# Task
Copy out the data again word for word, starting at the line that contains "Task: Select the vout legend label" and continuing through the end of the data, with both ends included.

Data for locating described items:
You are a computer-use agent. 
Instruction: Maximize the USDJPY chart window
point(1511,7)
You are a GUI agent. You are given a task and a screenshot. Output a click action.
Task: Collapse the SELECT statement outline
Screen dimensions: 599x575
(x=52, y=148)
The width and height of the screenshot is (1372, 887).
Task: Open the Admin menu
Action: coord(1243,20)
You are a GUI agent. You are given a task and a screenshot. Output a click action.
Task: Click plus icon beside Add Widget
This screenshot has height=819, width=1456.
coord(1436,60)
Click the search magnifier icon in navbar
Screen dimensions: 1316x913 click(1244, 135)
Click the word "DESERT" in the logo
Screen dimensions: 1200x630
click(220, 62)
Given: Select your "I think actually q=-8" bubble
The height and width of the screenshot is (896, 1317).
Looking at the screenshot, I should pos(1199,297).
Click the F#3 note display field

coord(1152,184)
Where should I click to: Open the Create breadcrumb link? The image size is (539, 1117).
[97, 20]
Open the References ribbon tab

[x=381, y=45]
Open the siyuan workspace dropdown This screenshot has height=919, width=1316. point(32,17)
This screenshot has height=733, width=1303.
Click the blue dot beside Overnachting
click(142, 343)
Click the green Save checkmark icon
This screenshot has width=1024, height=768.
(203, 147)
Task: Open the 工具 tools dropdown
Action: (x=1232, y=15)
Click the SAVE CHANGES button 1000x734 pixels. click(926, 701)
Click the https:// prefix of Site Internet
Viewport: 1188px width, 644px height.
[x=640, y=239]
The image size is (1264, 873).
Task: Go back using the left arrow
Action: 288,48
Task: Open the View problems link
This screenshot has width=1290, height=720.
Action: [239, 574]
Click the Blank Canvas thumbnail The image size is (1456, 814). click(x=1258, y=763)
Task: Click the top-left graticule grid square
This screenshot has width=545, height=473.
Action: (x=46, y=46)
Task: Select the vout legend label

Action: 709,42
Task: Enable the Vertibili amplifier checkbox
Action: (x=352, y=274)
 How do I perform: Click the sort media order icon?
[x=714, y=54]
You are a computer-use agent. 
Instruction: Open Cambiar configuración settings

# Exercise response
Task: Select the vout legend label

Action: 709,42
Task: Enable the Vertibili amplifier checkbox
Action: (x=352, y=274)
 How do I perform: Click the sort media order icon?
[x=714, y=54]
You are a computer-use agent. 
Instruction: Open Cambiar configuración settings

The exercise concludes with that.